━━ SUPPLIED ENTRIES ━━

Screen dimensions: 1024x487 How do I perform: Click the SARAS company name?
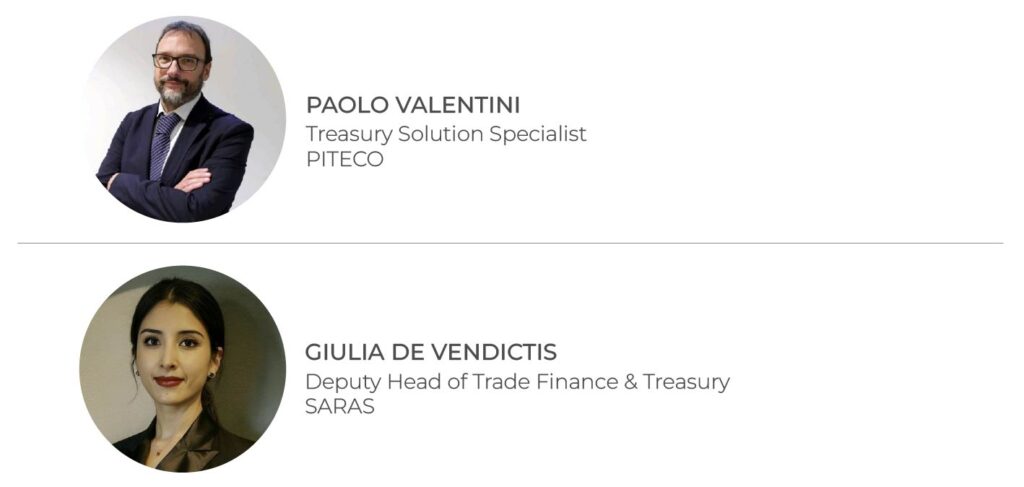(340, 407)

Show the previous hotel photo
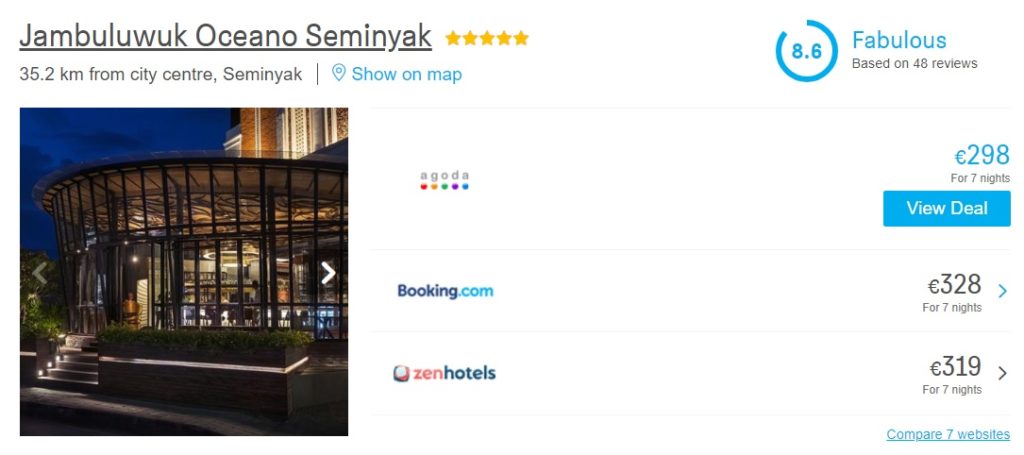tap(40, 272)
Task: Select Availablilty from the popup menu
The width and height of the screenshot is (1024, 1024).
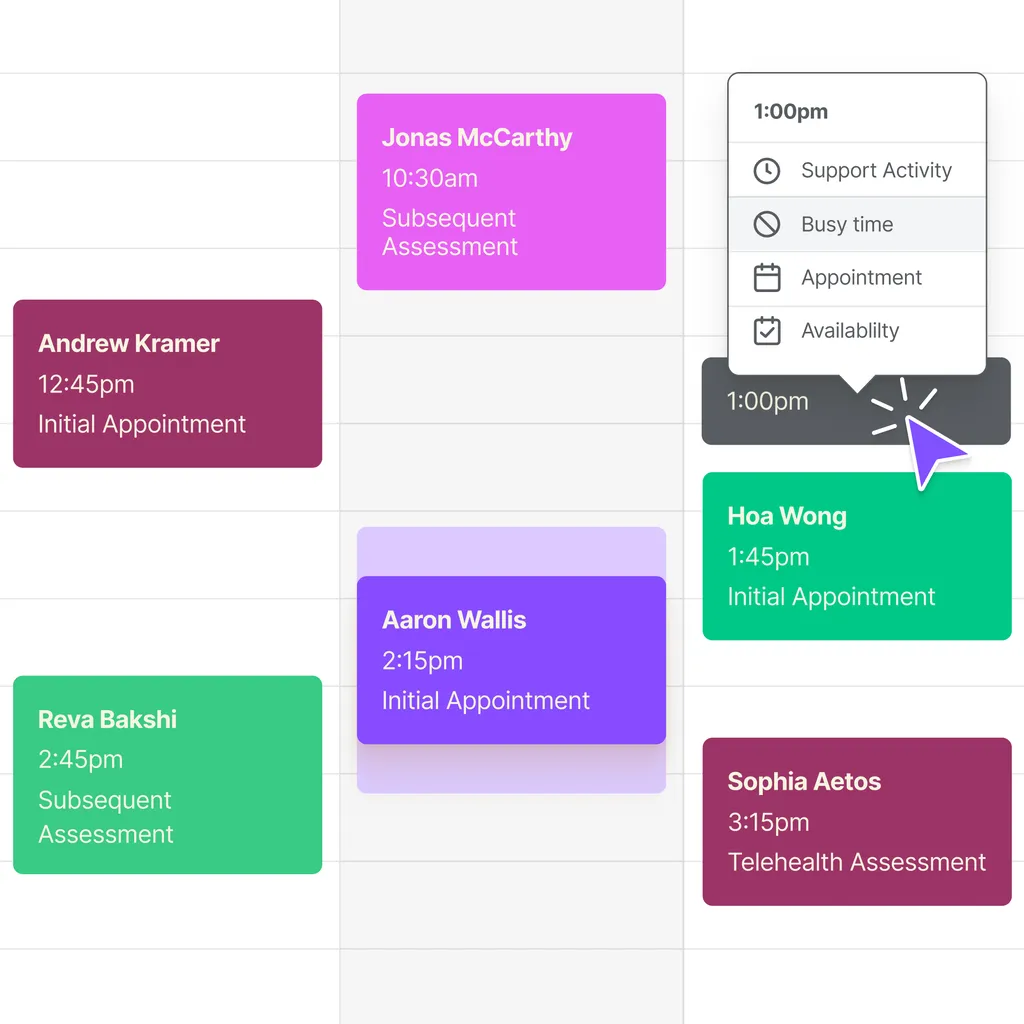Action: [850, 331]
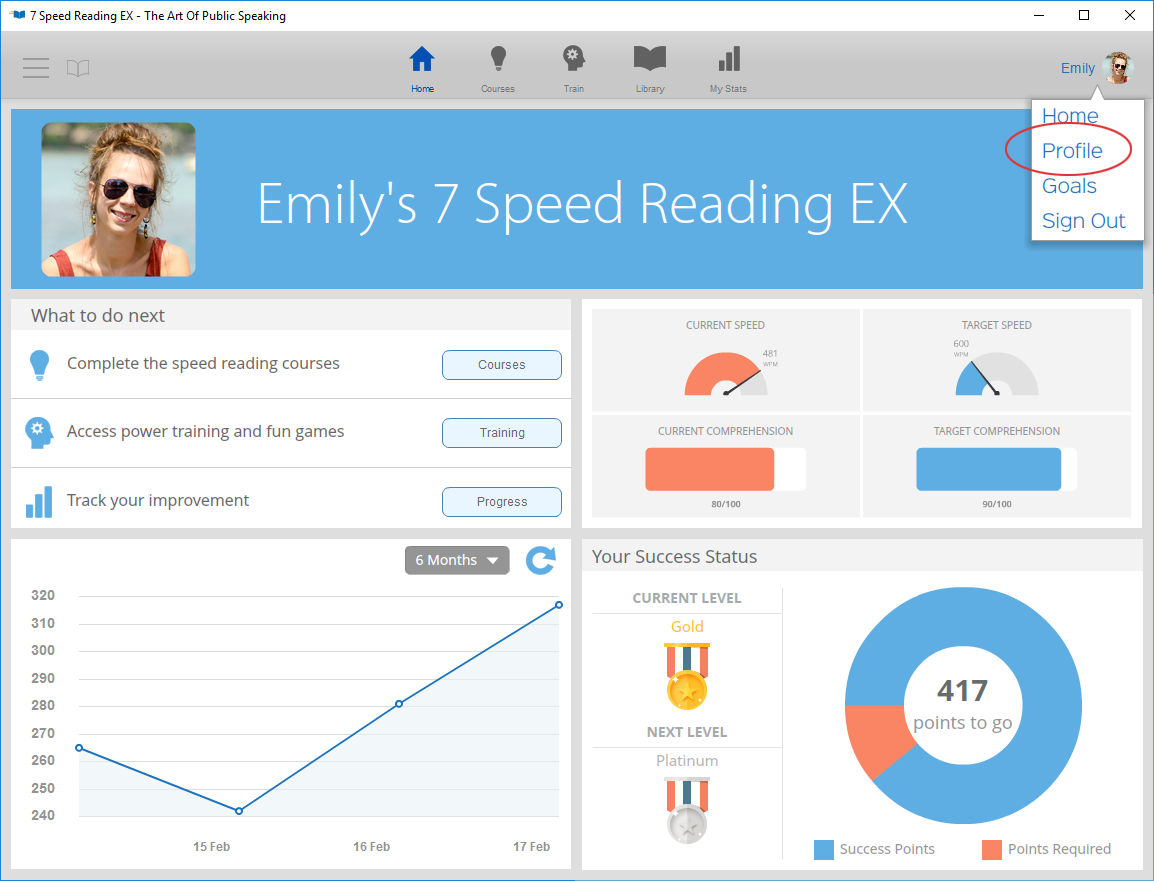Click the open book icon beside menu
This screenshot has height=881, width=1154.
(78, 68)
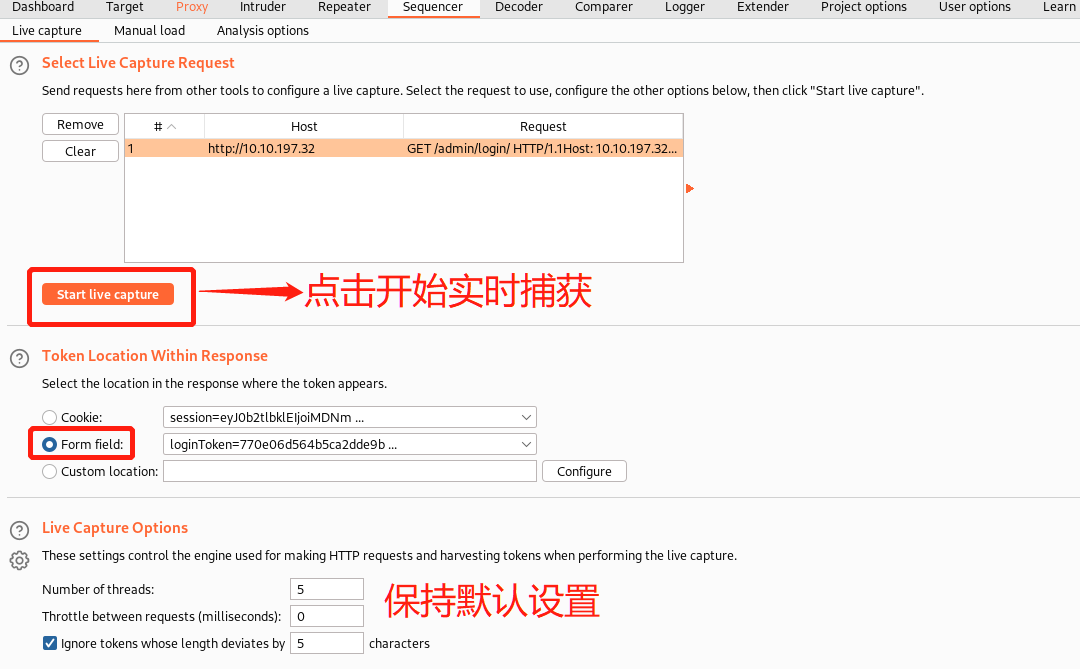Open help for Token Location Within Response
The width and height of the screenshot is (1080, 669).
coord(19,358)
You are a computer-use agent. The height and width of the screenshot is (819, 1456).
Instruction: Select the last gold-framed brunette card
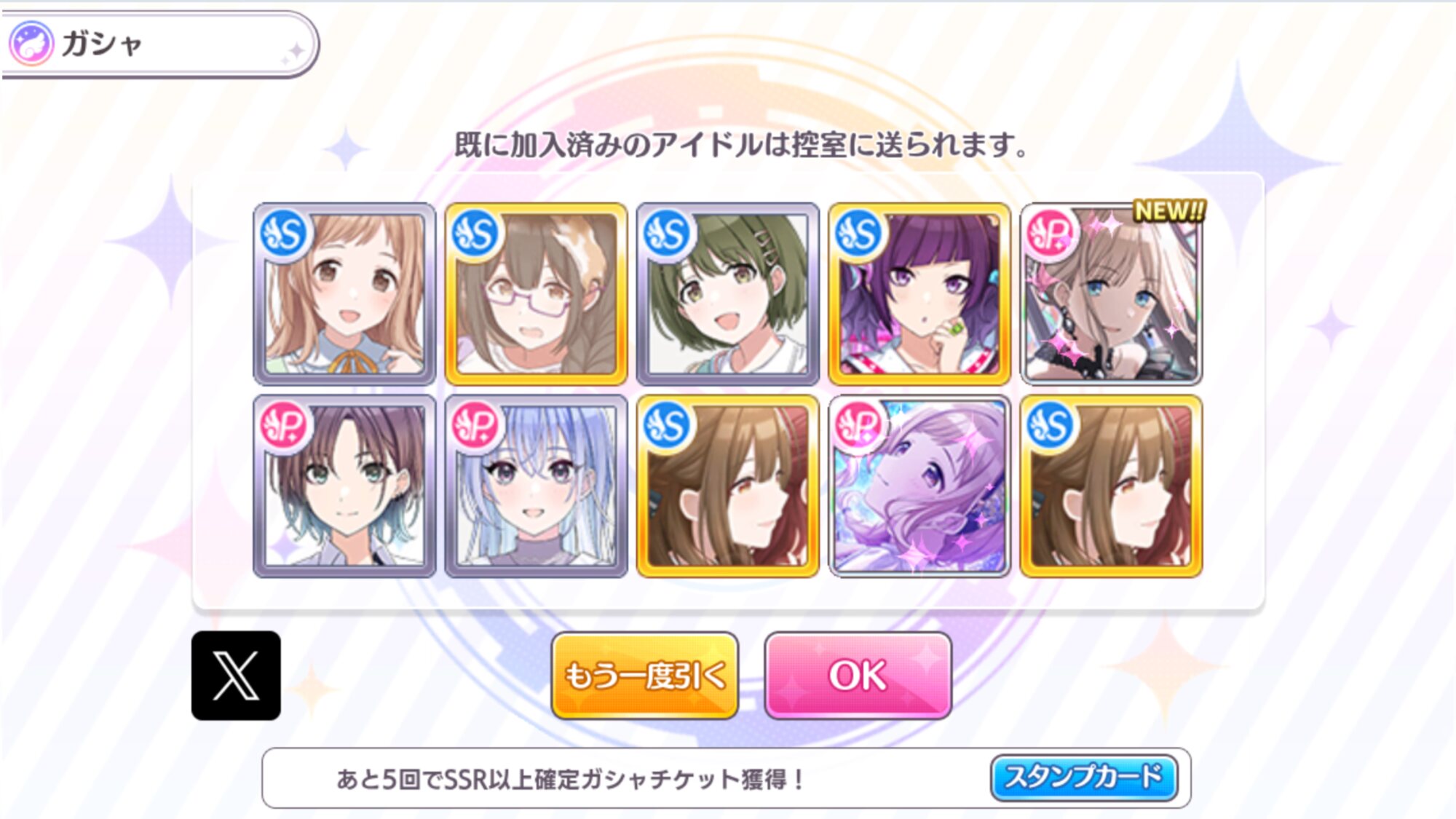[1111, 486]
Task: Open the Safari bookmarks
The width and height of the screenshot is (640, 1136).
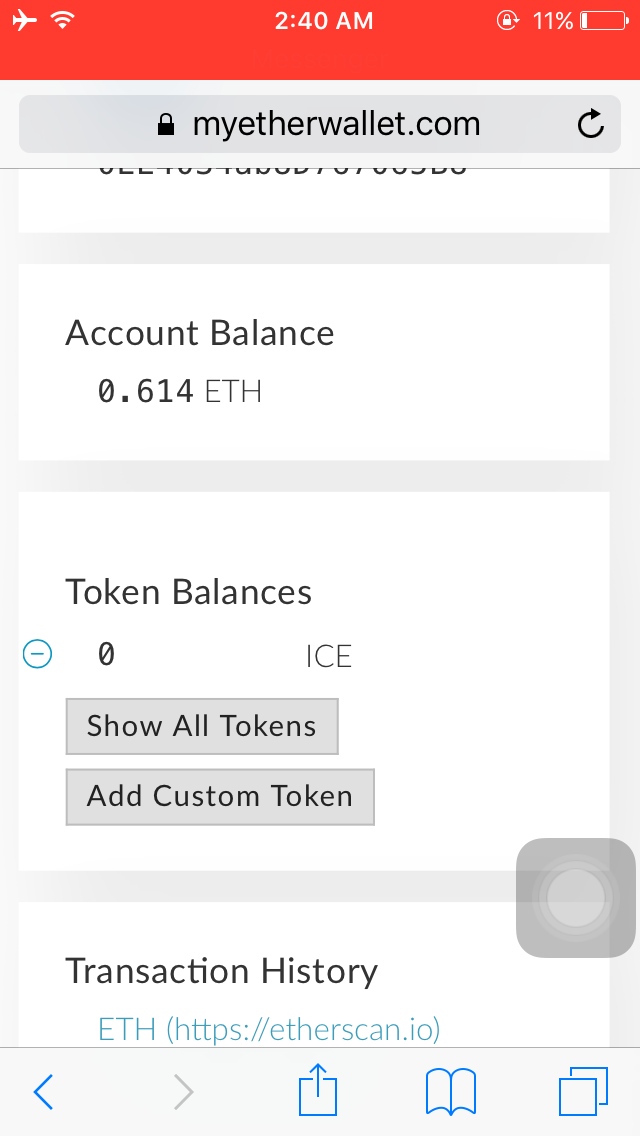Action: tap(450, 1091)
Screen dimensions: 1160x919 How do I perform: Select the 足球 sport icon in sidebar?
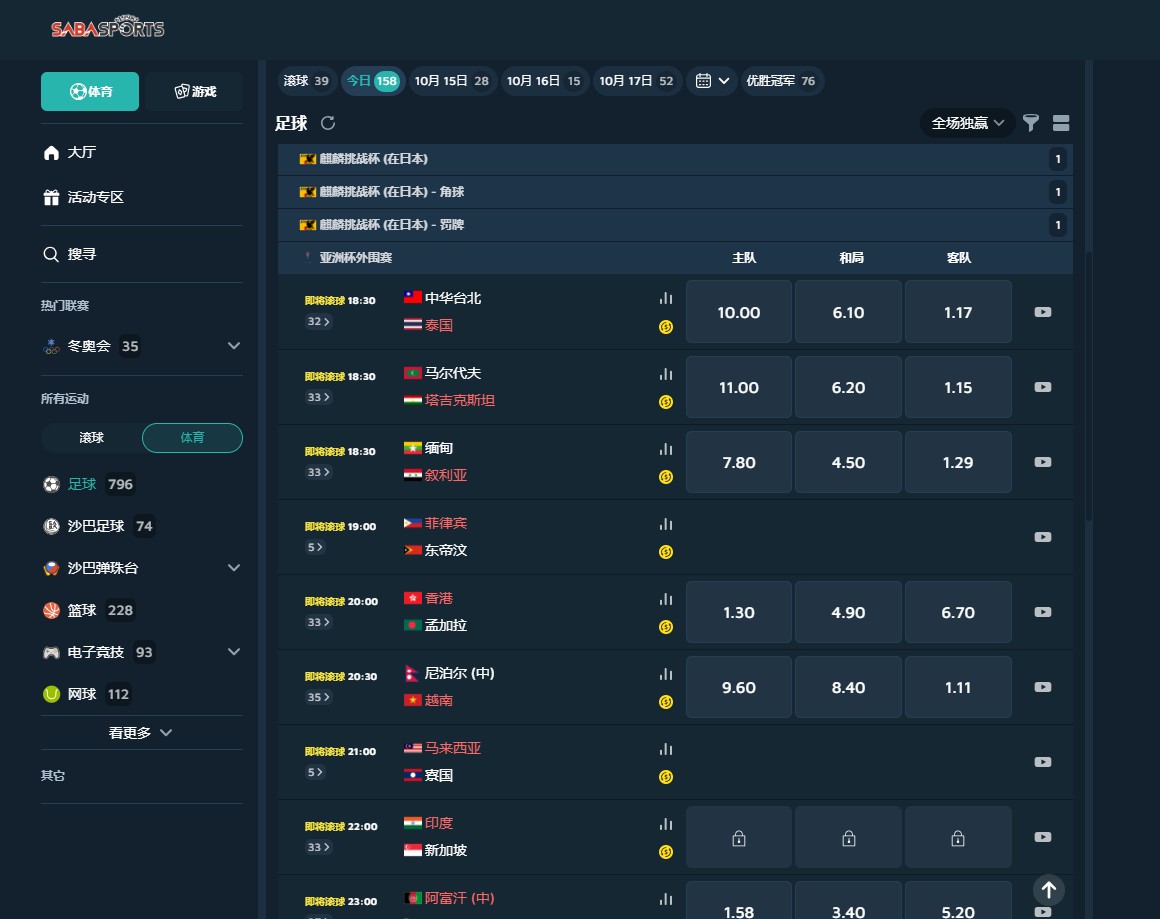click(x=51, y=484)
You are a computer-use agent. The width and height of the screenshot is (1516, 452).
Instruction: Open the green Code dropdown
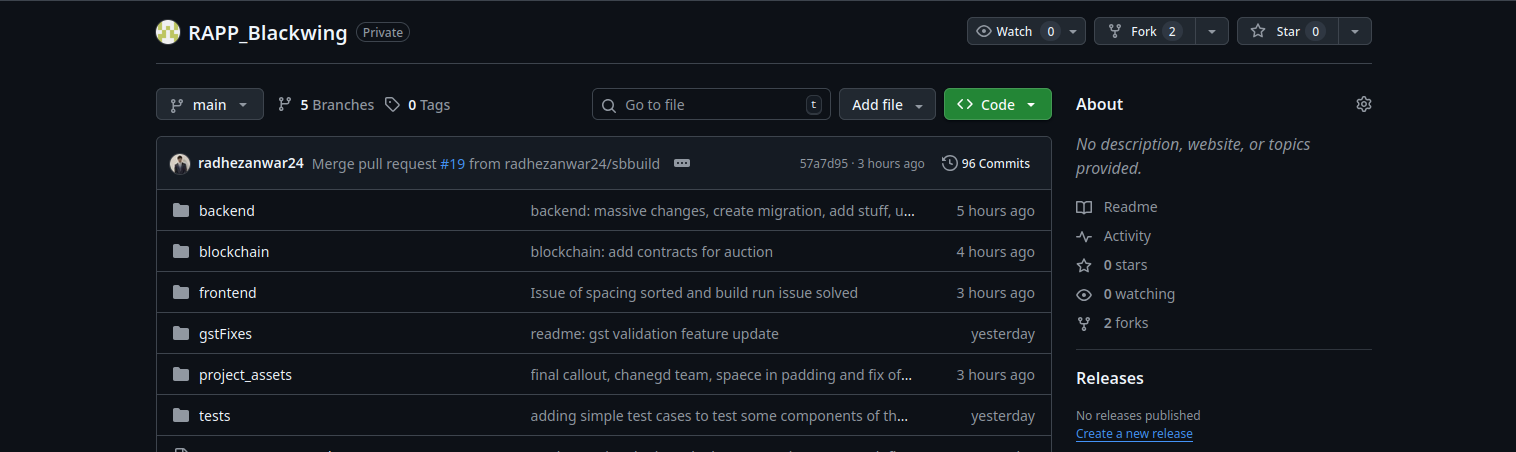(x=997, y=104)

━━━

» **WHAT YOU ARE ASKED TO DO**:
All lines containing "agent" in the material above should appear in your reply, copied exactly.

» **RESULT FOR THIS EXERCISE**:
You are a computer-use agent. The height and width of the screenshot is (819, 1456).
You are a computer-use agent. The width and height of the screenshot is (1516, 452).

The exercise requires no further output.